Begin Material supplied

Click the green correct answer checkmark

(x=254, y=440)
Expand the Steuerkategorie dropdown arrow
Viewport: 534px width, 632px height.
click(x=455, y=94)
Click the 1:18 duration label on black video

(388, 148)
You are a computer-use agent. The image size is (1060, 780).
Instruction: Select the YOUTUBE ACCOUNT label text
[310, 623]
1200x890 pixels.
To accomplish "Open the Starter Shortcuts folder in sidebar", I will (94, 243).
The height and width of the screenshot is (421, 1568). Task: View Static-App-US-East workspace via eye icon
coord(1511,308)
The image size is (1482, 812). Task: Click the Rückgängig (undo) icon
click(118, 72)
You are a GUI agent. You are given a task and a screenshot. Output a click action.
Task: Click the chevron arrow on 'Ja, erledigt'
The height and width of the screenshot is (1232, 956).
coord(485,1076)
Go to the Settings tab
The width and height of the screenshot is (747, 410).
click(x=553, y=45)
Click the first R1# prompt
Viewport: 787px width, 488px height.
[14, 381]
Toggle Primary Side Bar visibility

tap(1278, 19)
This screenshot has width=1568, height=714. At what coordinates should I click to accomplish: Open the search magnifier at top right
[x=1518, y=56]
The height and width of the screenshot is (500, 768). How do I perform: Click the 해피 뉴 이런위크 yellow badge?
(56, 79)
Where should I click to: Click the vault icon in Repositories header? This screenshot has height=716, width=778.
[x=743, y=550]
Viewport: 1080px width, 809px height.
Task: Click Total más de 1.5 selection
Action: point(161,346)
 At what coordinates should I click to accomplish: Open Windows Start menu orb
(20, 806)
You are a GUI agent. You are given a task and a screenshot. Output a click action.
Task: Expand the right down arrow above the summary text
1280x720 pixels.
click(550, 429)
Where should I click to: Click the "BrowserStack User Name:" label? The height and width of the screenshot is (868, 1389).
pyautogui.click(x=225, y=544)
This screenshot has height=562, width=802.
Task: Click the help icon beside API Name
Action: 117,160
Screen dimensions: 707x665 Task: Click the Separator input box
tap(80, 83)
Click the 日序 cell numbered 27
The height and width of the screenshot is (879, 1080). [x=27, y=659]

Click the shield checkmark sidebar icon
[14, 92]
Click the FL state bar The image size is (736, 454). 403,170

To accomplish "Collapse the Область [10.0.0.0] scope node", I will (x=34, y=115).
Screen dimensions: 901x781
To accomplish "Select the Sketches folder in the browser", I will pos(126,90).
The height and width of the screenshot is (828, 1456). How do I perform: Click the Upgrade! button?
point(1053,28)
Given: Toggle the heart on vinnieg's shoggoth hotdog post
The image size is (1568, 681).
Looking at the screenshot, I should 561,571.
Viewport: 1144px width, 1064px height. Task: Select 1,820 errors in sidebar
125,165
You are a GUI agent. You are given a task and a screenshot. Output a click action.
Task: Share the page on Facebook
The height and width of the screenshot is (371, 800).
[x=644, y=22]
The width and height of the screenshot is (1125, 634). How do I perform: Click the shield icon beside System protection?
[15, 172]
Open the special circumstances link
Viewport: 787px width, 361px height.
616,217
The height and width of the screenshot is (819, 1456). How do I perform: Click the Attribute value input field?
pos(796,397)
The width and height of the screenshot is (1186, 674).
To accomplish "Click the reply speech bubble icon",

End Material supplied

Update the lines above by swapping every "sidebar" for "side panel", with nothing else altered.

Output for this exercise
Click the green correct answer checkmark

(x=254, y=440)
Expand the Steuerkategorie dropdown arrow
Viewport: 534px width, 632px height.
click(x=455, y=94)
Click the 1:18 duration label on black video

(388, 148)
You are a computer-use agent. The image size is (1060, 780).
Instruction: Select the YOUTUBE ACCOUNT label text
[310, 623]
1200x890 pixels.
To accomplish "Open the Starter Shortcuts folder in side panel", I will (94, 243).
The height and width of the screenshot is (421, 1568). Task: View Static-App-US-East workspace via eye icon
coord(1511,308)
The image size is (1482, 812). Task: Click the Rückgängig (undo) icon
click(118, 72)
You are a GUI agent. You are given a task and a screenshot. Output a click action.
Task: Click the chevron arrow on 'Ja, erledigt'
The height and width of the screenshot is (1232, 956).
coord(485,1076)
Go to the Settings tab
The width and height of the screenshot is (747, 410).
click(x=553, y=45)
Click the first R1# prompt
Viewport: 787px width, 488px height.
[14, 381]
Toggle Primary Side Bar visibility

tap(1278, 19)
This screenshot has width=1568, height=714. At what coordinates should I click to accomplish: Open the search magnifier at top right
[x=1518, y=56]
The height and width of the screenshot is (500, 768). How do I perform: Click the 해피 뉴 이런위크 yellow badge?
(56, 79)
Where should I click to: Click the vault icon in Repositories header? This screenshot has height=716, width=778.
[x=743, y=550]
Viewport: 1080px width, 809px height.
Task: Click Total más de 1.5 selection
Action: point(161,346)
 At what coordinates should I click to accomplish: Open Windows Start menu orb
(20, 806)
You are a GUI agent. You are given a task and a screenshot. Output a click action.
Task: Expand the right down arrow above the summary text
1280x720 pixels.
click(550, 429)
Where should I click to: Click the "BrowserStack User Name:" label? The height and width of the screenshot is (868, 1389).
pyautogui.click(x=225, y=544)
This screenshot has height=562, width=802.
Task: Click the help icon beside API Name
Action: 117,160
Screen dimensions: 707x665 Task: Click the Separator input box
tap(80, 83)
Click the 日序 cell numbered 27
The height and width of the screenshot is (879, 1080). [x=27, y=659]

Click the shield checkmark side panel icon
[14, 92]
Click the FL state bar The image size is (736, 454). 403,170

To accomplish "Collapse the Область [10.0.0.0] scope node", I will (x=34, y=115).
Screen dimensions: 901x781
To accomplish "Select the Sketches folder in the browser", I will pos(126,90).
The height and width of the screenshot is (828, 1456). How do I perform: Click the Upgrade! button?
point(1053,28)
Given: Toggle the heart on vinnieg's shoggoth hotdog post
The image size is (1568, 681).
Looking at the screenshot, I should 561,571.
Viewport: 1144px width, 1064px height. Task: Select 1,820 errors in side panel
125,165
You are a GUI agent. You are given a task and a screenshot. Output a click action.
Task: Share the page on Facebook
The height and width of the screenshot is (371, 800).
[x=644, y=22]
The width and height of the screenshot is (1125, 634). How do I perform: Click the shield icon beside System protection?
[15, 172]
Open the special circumstances link
Viewport: 787px width, 361px height.
616,217
The height and width of the screenshot is (819, 1456). How do I perform: Click the Attribute value input field?
pos(796,397)
The width and height of the screenshot is (1186, 674).
To accomplish "Click the reply speech bubble icon",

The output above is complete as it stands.